Exercise task:
Please continue the thread about compressing the linker's debug output sections, picking up right after its last sentence.

--- start Text passage ---

Oh, you mean compressing input sections individually and than concatenating them.
I've thought about this.
One big issue is that initializating zlib data structures takes time.
If we create z_stream one for every input section, the overhead may be too high.
See https://zlib.net/zlib_tech.html "Memory Footprint", the time complexity is comparable with the memory footprint.
Maybe someone interested can do the experiments.
My bet is that even if it may some memory usage benefit, the CPU overhead may be too large (I will not be surprised if it is even slower than the status quo).

In D117853#3268050, @MaskRay wrote:

In D117853#3268030, @dblaikie wrote:

In D117853#3268012, @MaskRay wrote:

In D117853#3267965, @dblaikie wrote:

In D117853#3261870, @MaskRay wrote:

In D117853#3261856, @dblaikie wrote:

Is there any chance to avoid buffering the compressed output? (I guess probably not, because you need to know how large it is before you write it to the output file (if you want to parallelize writing sections, which is important no doubt))

I have asked myself this question... Unfortunately no. To have accurate estimate of sizes, we have to buffer all compressed output.
It's needed to compute sh_offset and sh_size fields of a .debug_* section. To know the size we need to compress it first (or estimate, but the compression ratio is not easy to estimate).

I think pigz uses an approach to only keep concurrency shards, but it does not have the requirement to know the output size beforehand.

Yeah, I guess out of scope for this change - but maybe another time. It'd break parallelism, but you could stream out a section at a time (at least for the compressed sections) and then seek back to write the sh* offset fields based on how the compression actually worked out.

I guess for Split DWARF the memory savings wouldn't be that significant, though? Do you have a sense of how much memory it'd take.

The saving is still large because of .debug_line.

I mostly meant the memory savings that might be available if we could avoid caching compressed debug info output sections - I guess looking at the numbers you posted, assuming lld's internal data structures don't use much memory compared to the output size & assuming you're writing to tmpfs so the output counts as memory usage - that's still like half the output file size again as memory usage for compressed output section buffers, so a possible 30% reduction in memory usage or so... which seems pretty valuable, but hard to achieve for sure.

--- end Text passage ---
--- start Data segment ---

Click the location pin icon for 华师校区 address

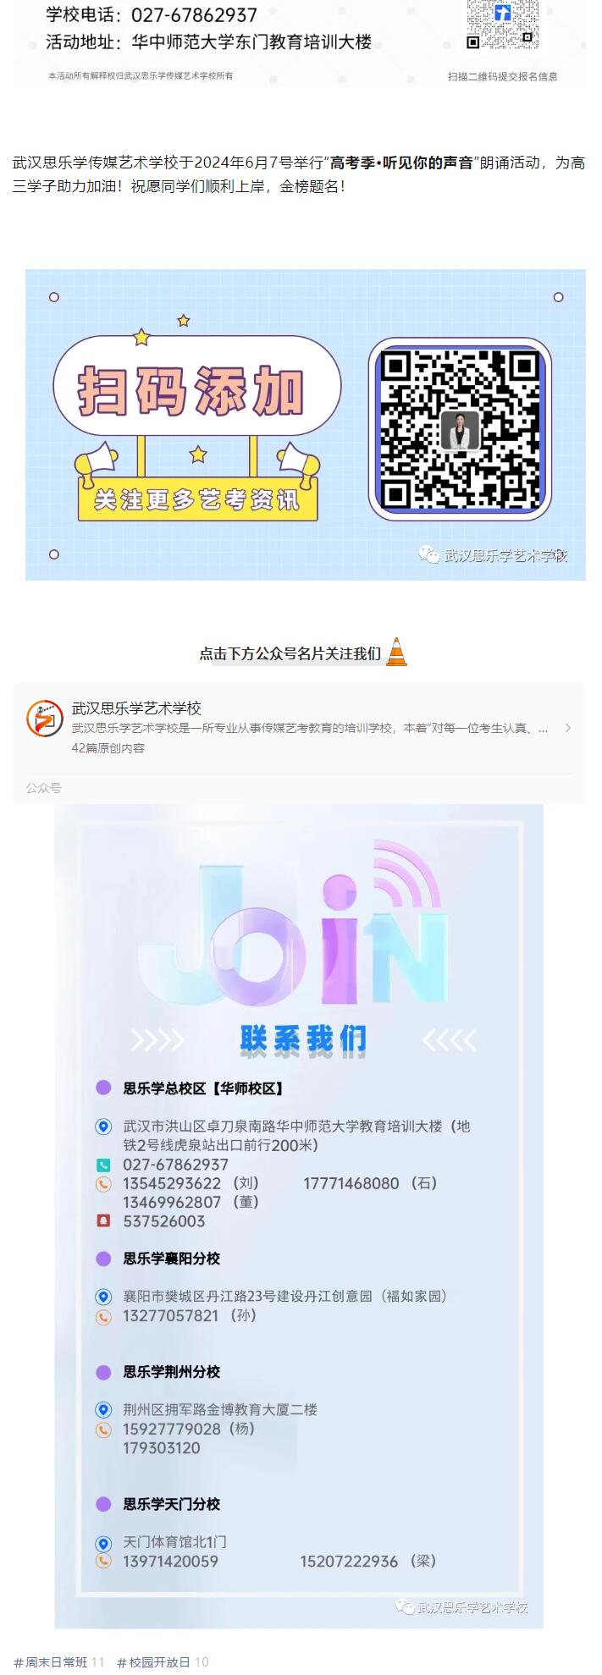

--- end Data segment ---

The answer:
There will be some memory savings but I am speculating that it is small.
My rationale is that zlib::compress allocates a compressed buffer whose size is a bit larger than the input size (zlib deflateBound).
(This is actually a saving many projects do not realize (jdk,ffmpeg,etc))
This patch switches to half by default but I see a very small memory usage decrease (I don't remember clearly, but definitely less than 2%).
So I speculate that even if I drop the output buffer entirely, the saving won't be large.
The likely reason is that the memory just overlaps some data structures allocated by previous passes.
I haven't use a heap profiler to look into it more deeply.

Yeah, might be interesting to know where peak linker memory usage is - if this isn't at the peak point, that's fair - less to worry about.

Another direction to go could be to do compressed data concatenation - if the compression algorithm supports concatenation, you could lose some size benefits and gain speed (like lld's sliding scale of string deduplication) by just concatenating the compressed sections together - predictable size and you could write the updated compressed section header based on the input sections headers.

The concatenation approach is what used here :)

Ah, sorry, I meant concatenation of the input sections - no need to decompress or recompress, but that only applies if there are no relocations or other changes to apply to the data.

Oh, you mean compressing input sections individually and than concatenating them.
I've thought about this.
One big issue is that initializating zlib data structures takes time.
If we create z_stream one for every input section, the overhead may be too high.

Ah, sorry, no, I meant taking the already-compressed input sections and writing them straight to the output without the linker ever decompressing or compressing this data. Which, yeah, only applies if there are no relocations to apply - which is more relevant with dwp (where I mostly have in mind) than with lld (if you're using Split DWARF - if you're not using Split DWARF but you are using DWARFv5, there might be more opportunities for DWARF sections that have no relocations), though some sections even with Split DWARF have no relocations, like .debug_rnglists for instance.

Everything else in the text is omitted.